Data excerpts ->
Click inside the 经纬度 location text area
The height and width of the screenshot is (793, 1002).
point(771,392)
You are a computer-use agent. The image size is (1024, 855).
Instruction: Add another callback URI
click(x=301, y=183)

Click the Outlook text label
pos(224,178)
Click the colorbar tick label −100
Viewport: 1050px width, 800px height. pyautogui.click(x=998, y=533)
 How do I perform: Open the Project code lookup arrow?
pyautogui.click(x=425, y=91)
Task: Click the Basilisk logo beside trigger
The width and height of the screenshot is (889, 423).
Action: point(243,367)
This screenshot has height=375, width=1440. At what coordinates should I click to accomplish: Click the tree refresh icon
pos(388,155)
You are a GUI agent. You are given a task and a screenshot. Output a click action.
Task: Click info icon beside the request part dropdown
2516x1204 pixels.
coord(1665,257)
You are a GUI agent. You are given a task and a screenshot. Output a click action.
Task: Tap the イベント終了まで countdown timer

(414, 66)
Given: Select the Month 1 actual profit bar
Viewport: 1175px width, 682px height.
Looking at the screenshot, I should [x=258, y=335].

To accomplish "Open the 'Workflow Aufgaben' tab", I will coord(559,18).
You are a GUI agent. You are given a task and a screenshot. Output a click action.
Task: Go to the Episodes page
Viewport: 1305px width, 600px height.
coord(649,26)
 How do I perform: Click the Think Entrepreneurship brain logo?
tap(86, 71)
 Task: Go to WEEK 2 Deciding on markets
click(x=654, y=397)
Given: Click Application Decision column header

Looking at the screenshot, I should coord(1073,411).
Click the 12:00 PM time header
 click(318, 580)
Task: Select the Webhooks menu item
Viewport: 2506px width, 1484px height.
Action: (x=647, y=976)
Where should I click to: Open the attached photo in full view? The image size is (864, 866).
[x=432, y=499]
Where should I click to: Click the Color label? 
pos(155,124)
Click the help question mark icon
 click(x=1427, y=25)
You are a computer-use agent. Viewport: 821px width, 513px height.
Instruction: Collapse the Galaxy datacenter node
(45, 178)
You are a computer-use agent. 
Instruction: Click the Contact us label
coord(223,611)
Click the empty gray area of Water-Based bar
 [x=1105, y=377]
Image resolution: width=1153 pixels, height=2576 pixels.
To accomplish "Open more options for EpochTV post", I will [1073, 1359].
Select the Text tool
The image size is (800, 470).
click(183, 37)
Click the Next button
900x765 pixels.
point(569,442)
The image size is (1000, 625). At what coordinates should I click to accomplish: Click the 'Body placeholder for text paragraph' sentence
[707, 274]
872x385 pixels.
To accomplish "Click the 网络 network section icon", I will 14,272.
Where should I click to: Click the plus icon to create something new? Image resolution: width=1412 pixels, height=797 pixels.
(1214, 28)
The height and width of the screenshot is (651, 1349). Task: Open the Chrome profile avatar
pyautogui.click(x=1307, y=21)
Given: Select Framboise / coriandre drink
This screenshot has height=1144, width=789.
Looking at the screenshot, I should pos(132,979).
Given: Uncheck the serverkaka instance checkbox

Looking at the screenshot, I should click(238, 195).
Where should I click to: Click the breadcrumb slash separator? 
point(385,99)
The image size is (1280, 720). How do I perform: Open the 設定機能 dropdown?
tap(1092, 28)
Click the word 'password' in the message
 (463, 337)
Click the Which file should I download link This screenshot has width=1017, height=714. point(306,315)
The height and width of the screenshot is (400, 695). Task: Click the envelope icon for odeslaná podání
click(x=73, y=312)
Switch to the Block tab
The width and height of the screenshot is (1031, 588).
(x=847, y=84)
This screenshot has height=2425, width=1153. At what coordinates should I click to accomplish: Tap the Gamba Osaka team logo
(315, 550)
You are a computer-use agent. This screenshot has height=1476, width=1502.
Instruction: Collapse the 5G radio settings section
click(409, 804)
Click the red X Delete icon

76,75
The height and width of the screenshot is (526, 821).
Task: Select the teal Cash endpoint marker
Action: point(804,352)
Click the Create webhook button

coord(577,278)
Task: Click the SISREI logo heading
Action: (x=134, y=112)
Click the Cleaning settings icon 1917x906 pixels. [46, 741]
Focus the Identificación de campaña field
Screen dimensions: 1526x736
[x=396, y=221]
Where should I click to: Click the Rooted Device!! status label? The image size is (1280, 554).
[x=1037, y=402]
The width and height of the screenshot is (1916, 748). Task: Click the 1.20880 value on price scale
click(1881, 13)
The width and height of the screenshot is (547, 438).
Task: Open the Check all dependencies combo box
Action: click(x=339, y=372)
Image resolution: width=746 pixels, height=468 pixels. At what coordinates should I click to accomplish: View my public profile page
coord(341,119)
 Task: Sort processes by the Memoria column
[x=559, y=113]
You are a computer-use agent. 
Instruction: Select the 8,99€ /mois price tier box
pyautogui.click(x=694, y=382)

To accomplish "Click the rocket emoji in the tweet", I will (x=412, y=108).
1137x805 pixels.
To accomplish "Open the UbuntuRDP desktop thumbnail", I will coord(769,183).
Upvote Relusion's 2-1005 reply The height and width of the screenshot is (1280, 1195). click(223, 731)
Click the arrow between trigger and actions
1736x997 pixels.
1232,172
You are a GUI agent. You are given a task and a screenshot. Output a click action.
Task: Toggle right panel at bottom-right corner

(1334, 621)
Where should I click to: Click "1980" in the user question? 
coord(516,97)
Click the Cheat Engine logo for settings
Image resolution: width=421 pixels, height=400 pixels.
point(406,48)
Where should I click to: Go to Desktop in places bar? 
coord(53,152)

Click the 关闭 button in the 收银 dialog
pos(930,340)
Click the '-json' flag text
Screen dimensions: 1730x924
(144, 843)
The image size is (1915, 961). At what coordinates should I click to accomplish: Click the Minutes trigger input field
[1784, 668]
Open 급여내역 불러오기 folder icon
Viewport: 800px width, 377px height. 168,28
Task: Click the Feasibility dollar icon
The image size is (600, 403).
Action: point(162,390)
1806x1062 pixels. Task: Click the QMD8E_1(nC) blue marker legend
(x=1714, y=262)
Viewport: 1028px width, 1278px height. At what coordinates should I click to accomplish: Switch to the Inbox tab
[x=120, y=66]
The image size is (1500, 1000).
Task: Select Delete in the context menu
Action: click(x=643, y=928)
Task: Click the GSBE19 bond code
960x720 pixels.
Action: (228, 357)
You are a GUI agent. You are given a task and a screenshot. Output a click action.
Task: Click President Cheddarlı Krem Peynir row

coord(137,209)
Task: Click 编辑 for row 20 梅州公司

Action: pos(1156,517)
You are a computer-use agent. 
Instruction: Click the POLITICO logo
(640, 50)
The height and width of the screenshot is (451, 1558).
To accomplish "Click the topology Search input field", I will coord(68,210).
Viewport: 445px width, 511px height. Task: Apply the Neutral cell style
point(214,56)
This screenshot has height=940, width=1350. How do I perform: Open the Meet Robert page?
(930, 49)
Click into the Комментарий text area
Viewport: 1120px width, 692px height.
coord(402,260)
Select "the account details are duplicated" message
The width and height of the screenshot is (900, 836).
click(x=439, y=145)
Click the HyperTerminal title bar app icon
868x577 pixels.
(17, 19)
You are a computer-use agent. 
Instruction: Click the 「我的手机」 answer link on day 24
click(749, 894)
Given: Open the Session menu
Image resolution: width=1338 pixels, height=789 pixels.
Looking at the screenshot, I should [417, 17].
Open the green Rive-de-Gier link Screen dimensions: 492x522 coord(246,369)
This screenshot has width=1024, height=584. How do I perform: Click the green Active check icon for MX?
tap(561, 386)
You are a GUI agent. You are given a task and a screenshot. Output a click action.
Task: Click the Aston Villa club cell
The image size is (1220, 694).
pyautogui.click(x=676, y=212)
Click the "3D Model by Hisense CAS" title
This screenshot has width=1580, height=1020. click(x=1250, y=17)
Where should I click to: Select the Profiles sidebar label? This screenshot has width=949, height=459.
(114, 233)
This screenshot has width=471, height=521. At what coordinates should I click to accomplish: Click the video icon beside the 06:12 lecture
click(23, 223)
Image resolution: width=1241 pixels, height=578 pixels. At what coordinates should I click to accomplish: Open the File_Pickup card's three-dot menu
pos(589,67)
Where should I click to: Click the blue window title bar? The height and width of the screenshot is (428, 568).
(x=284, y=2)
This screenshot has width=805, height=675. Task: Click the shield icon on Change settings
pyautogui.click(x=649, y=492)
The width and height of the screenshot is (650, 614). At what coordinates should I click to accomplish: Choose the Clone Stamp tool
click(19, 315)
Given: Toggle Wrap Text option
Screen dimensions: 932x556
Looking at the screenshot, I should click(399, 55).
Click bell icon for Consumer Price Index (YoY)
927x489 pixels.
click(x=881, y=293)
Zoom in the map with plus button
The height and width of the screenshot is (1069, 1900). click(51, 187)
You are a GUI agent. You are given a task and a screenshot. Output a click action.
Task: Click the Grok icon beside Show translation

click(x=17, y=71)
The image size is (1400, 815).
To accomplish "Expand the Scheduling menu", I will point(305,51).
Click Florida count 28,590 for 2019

Problem statement -> Out of the entries above, write out only the lines between the line holding "Upvote Relusion's 2-1005" and the line holding "Click the Cheat Engine logo for settings", inclusive, each exactly as given.

Answer box ->
Upvote Relusion's 2-1005 reply The height and width of the screenshot is (1280, 1195). click(223, 731)
Click the arrow between trigger and actions
1736x997 pixels.
1232,172
You are a GUI agent. You are given a task and a screenshot. Output a click action.
Task: Toggle right panel at bottom-right corner

(1334, 621)
Where should I click to: Click "1980" in the user question? 
coord(516,97)
Click the Cheat Engine logo for settings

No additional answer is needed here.